Genetic study on oats will help unlock their health benefits • Earth.com
An international team of scientists recently decoded the oat genome, and the results will help experts determine which health benefits are associated with which genes. Oats have complicated genetics, with six sets of chromosomes and over 80,000 genes. By comparison, humans have two sets of chromosomes and about 20,000 genes.
This explains why it took Manuel Spannagl, a scientist at the Helmholtz Munich Environmental Health Center, six years to sequence and analyze the oat genome.
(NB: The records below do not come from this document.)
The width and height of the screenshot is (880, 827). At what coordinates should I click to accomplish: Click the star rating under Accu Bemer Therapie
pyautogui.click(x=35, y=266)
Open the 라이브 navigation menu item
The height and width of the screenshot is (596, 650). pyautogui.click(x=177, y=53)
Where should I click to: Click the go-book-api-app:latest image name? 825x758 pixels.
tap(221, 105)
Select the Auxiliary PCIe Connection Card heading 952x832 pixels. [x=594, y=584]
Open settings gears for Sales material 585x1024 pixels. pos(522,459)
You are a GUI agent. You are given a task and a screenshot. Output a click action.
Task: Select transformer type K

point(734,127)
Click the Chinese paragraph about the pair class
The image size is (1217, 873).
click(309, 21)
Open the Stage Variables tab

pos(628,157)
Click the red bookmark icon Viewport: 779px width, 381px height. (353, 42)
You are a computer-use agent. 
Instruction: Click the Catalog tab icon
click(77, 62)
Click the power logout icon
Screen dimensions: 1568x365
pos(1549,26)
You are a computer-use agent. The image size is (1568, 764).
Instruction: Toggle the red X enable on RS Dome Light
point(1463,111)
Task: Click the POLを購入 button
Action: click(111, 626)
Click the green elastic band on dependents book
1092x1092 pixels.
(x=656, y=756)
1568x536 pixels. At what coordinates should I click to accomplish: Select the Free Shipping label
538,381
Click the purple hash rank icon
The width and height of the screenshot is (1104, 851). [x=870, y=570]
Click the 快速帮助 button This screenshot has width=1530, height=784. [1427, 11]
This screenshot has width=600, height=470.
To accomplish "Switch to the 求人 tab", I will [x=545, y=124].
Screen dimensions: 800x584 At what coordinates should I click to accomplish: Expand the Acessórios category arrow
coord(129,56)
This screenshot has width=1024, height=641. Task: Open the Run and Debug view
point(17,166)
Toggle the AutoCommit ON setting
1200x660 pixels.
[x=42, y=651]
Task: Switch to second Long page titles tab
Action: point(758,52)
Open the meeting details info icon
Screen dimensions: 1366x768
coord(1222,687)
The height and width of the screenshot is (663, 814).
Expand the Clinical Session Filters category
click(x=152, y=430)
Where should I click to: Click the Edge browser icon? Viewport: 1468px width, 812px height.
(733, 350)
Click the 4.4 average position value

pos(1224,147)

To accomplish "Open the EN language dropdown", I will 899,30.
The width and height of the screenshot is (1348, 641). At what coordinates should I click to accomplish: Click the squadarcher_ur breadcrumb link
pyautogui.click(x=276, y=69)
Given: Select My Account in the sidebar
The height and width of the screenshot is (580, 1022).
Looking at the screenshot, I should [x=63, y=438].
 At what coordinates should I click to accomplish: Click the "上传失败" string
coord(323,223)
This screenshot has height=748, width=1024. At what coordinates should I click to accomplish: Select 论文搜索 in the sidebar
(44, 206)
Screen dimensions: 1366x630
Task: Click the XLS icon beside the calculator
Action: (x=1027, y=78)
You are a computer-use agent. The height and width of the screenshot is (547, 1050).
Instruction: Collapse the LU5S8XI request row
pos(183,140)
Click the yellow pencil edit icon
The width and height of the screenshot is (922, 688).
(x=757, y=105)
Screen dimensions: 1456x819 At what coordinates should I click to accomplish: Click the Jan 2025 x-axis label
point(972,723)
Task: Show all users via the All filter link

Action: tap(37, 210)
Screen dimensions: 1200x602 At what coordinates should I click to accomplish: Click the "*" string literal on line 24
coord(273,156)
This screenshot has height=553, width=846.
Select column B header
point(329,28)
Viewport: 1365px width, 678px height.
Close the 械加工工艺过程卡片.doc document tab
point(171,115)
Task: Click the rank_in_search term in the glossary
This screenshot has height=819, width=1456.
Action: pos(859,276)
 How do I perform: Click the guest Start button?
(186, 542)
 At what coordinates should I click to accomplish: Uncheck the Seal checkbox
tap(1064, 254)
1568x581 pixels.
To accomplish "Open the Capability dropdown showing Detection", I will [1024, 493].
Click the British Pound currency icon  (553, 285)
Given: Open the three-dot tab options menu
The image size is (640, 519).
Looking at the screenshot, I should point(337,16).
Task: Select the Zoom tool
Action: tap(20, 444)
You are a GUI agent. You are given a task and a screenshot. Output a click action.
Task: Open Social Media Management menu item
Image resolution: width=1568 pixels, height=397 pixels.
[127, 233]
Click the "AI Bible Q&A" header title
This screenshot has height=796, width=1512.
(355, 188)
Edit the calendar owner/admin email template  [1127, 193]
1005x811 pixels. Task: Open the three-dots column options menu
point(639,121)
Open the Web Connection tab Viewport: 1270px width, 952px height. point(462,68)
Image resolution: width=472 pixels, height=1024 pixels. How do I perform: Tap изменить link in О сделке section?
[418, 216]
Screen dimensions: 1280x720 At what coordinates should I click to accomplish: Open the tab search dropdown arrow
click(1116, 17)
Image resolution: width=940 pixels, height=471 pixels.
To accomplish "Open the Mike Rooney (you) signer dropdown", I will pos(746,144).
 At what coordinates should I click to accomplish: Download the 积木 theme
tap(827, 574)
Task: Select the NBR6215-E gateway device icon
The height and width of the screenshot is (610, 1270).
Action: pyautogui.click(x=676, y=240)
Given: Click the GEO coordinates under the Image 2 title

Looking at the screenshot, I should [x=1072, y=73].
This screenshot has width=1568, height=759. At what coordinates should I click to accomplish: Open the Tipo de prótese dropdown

Why decode the genome? The researchers wanted to know why fewer people are allergic to oats compared to foods like wheat and rye. They found that oats have less protein that correlates with gluten, which means fewer people will be allergic to them.
“This allowed us to confirm at the genomic level that oats in their pure form are suitable for a gluten-free diet,” said study co-author Nadia Kamal.
Scientists have also discovered the gene that produces beta-glucans, a type of dietary fiber. Compared to other cereals, oats have a much higher level of beta-glucans. These fibers are beneficial for people with type 2 diabetes and have also been shown to lower cholesterol.
Oats are also good for the environment and can grow in less than ideal soil and generally require less land than wheat. Compared to other cereals, growing oats generally requires less chemical use for insecticides, fungicides and fertilizers.
Plus, now that we know more about their genetics, researchers think we can grow oats even more sustainably.
“We have created the potential for targeted breeding, since we are now able to tell which oat varieties are compatible with each other,” said Nick Sirijovski of Lund University and ScanOats. “At this point, we can combine traits for an even more favorable health profile, higher yields, better pest and drought resistance, and most importantly, in preparation for climate change.”
The study is published in the journal Nature.